Obligations d'assurance lors de la modification des éléments d'une moto

Qu’est-ce que le débridage ?

Débrider son moteur consiste à remplacer ou modifier certains éléments mécaniques d’un deux roues limitant sa puissance et/ou sa vitesse. L’échappement, le carburateur, la transmission et le filtre à air sont les principaux éléments concernés par cette modification. Ceux qui y ont recours choisissent généralement d’équiper leurs motocycles de pièces destinées aux grosses cylindrées ou aux engins dédiés aux compétitions sportives. Initialement prohibée, cette pratique est dorénavant autorisée – depuis le 1er janvier 2016 plus exactement –, mais à condition de se conformer à certaines règles.

Ce qu’il faut faire

Première étape : vous devez vous adresser à une personne agréée ou autorisée à procéder au débridage, à savoir le constructeur du véhicule ou un garage agréé. Les modifications doivent toutefois s’opérer dans les conditions définies par les différentes réglementations (Code de la route, directives européennes 92/61/CE ou 2002/24/CE, norme Euro 4 et arrêté n°DEVR1607462A du 13 avril 2016 relatif à la puissance des motocyclettes).

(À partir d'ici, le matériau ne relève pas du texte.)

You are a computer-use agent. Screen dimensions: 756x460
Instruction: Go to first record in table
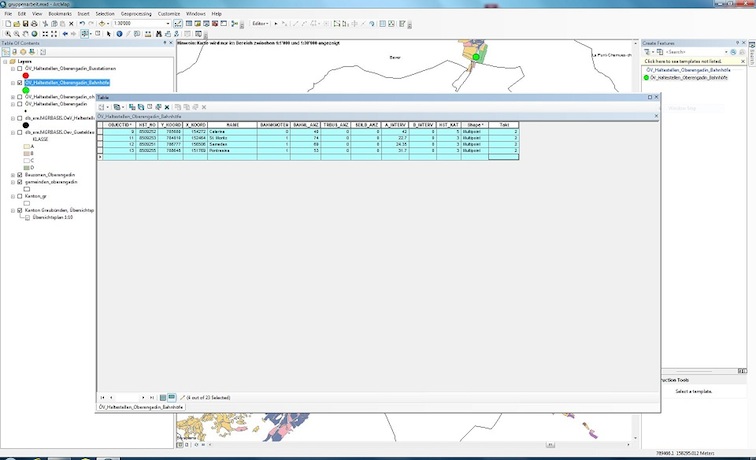(101, 397)
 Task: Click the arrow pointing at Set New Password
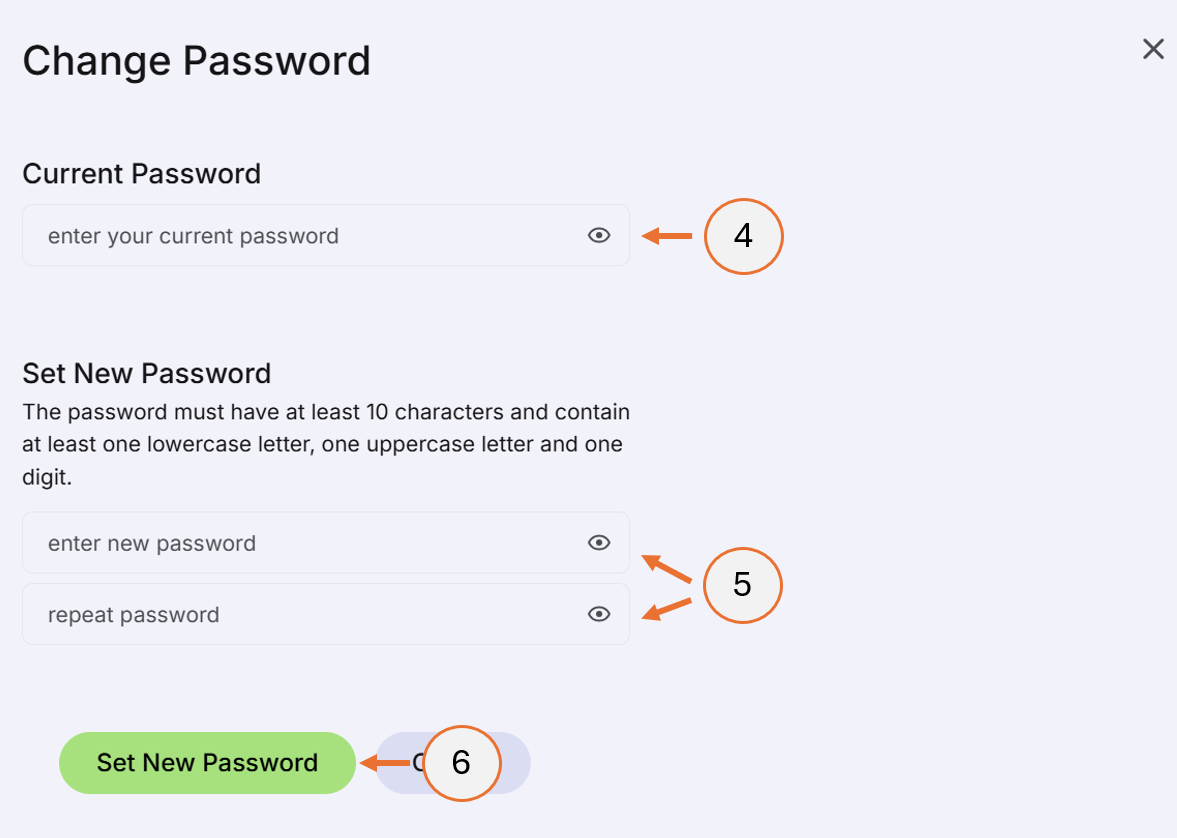pyautogui.click(x=385, y=763)
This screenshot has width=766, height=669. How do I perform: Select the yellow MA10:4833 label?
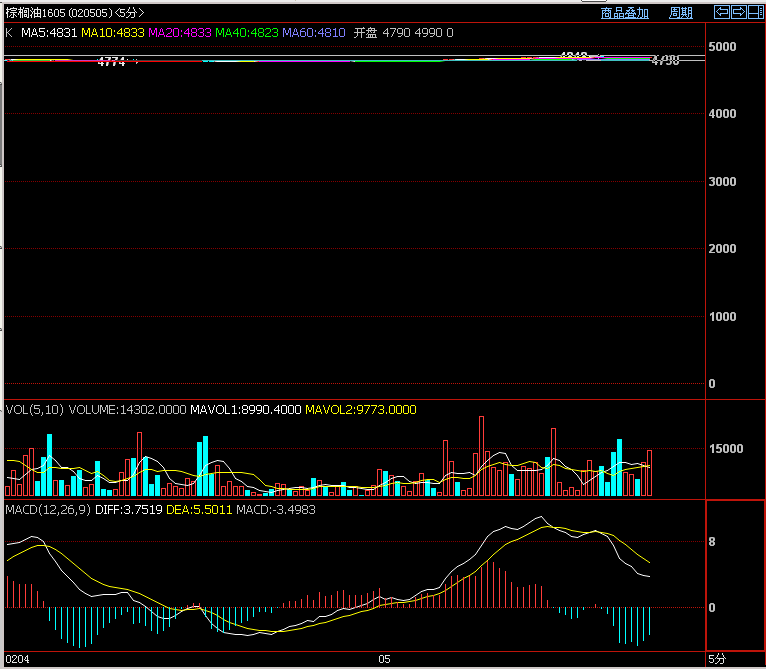point(112,33)
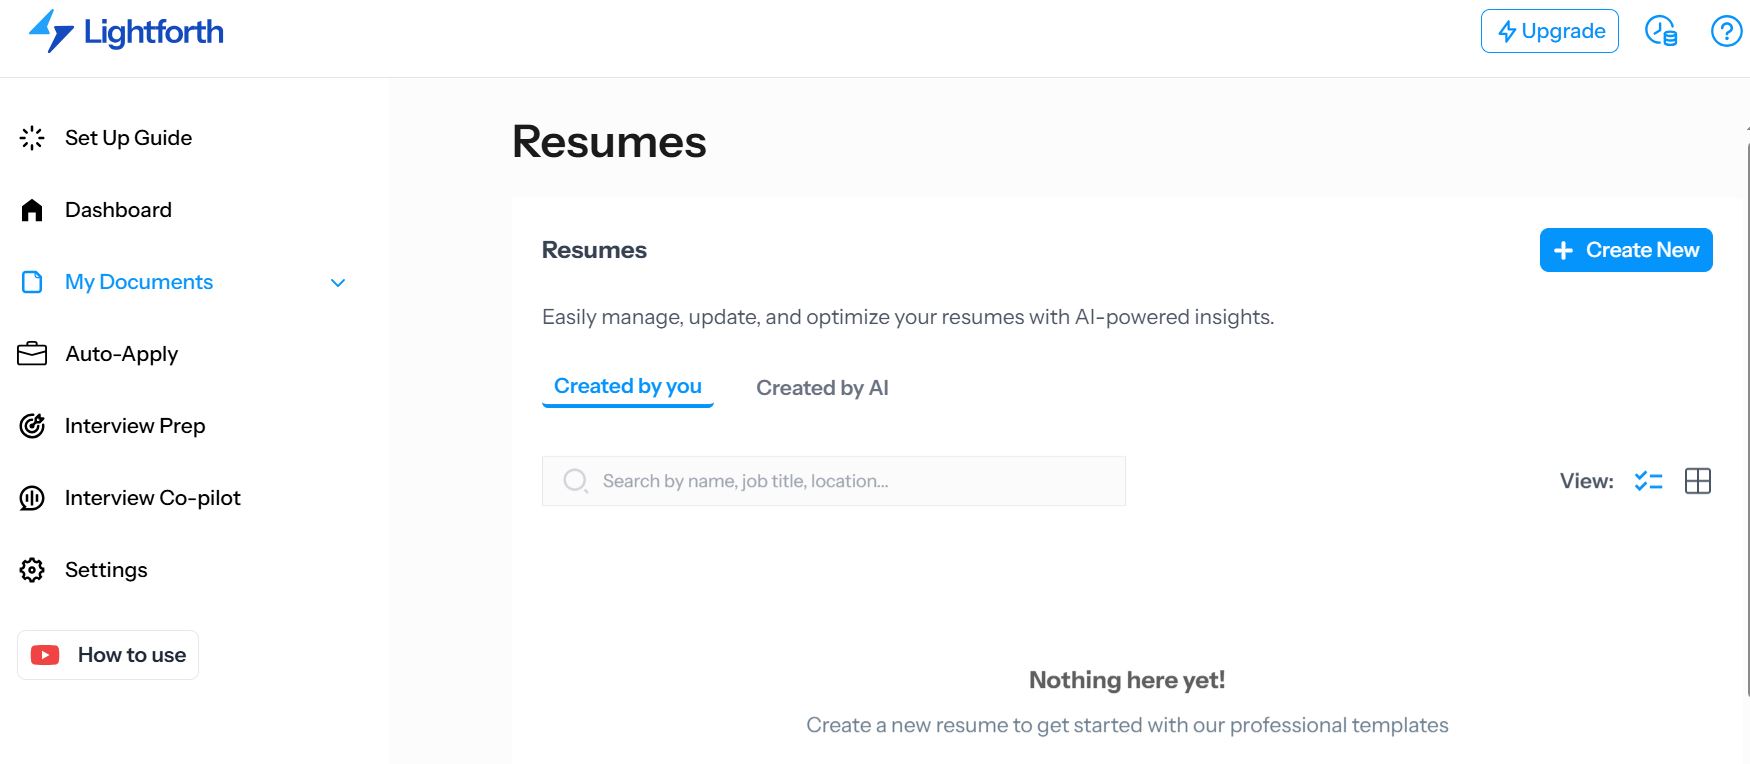Click the My Documents file icon

pyautogui.click(x=32, y=282)
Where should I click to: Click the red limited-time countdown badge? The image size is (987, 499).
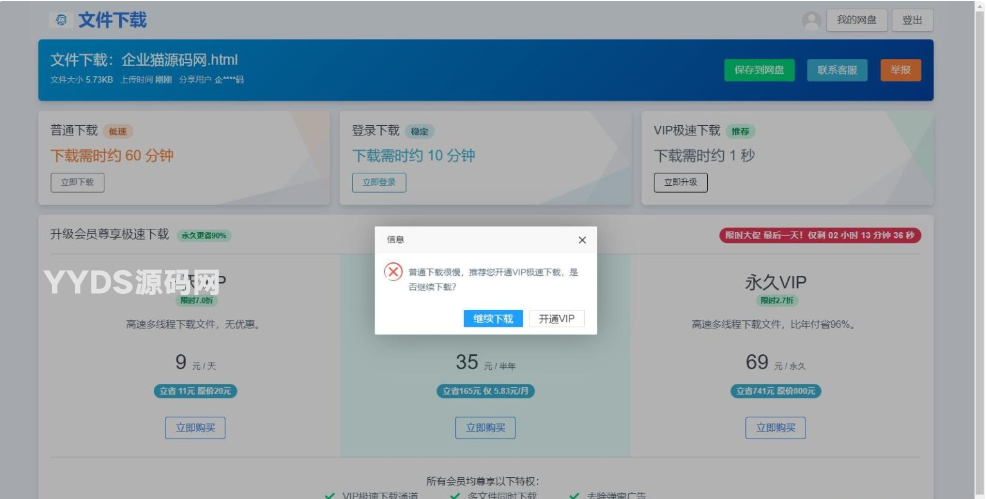pyautogui.click(x=820, y=235)
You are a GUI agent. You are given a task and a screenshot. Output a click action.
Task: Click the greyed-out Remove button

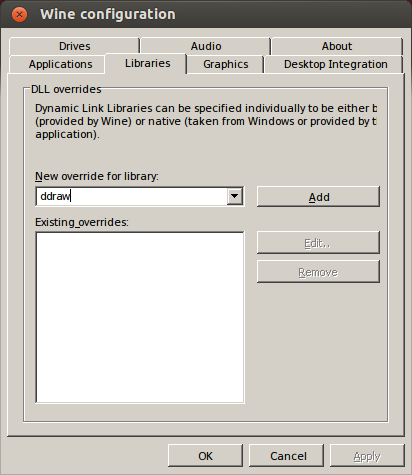[318, 272]
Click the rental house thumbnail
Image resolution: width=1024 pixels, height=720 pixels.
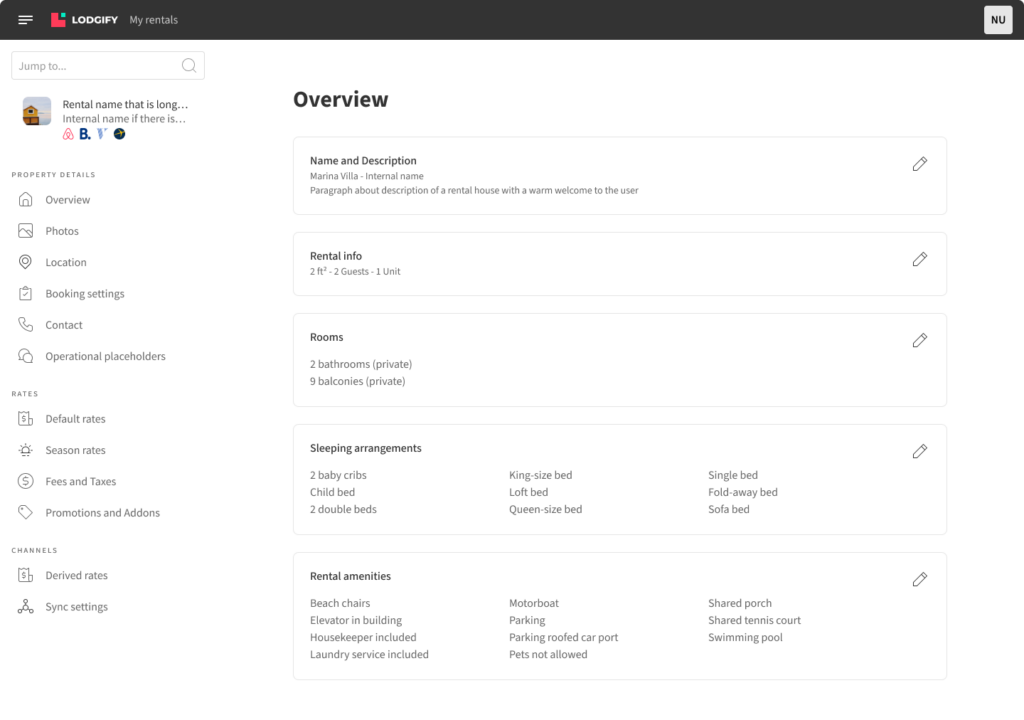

Deuxième étape : une fois les modifications techniques effectuées, vous devez maintenant vous rendre en préfecture afin de procéder à un changement de carte grise. Cette étape est indispensable, puisque la « nouvelle » puissance du véhicule devra figurer sur ce document. Des frais seront à prévoir.

Troisième étape : informez votre assureur. Sur ce point, soyez vigilant. En effet, l'article L. 113-2 du Code des assurances stipule que « l'assuré a une obligation d'information envers son assureur si les risques garantis venaient à être modifiés », ce qui est le cas si vous avez décidé de procéder au débridage de votre véhicule. Ainsi, le risque couvert s’est « aggravé » et la compagnie d’assurance doit en être informée dans un délai de 15 jours par lettre recommandée avec accusé de réception dès le moment où vous avez eu connaissance des modifications techniques.

Points importants à prendre en compte

L’obligation d’informer l’assureur, évoquée plus haut, est un impératif auquel vous ne pouvez vous déroger. En effet, l'article L. 113-8 du Code des assurances souligne qu'en cas de manquement à l’obligation d'information, le contrat d'assurance moto qui vous lie à votre assureur sera considéré comme nul pour fausse déclaration.

Vous ne bénéficierez plus de la couverture offerte et vous serez ainsi contraint de vous adresser à une autre compagnie. Notez également que l’assureur est libre d’accepter ou de refuser ce nouveau risque, par conséquent, en cas de refus de sa part, le contrat pourra être révoqué. Il peut également envisager une révision à la hausse de la cotisation s’il la juge nécessaire. Si vous vous opposez à cette augmentation de la prime, il sera toujours possible de résilier le contrat.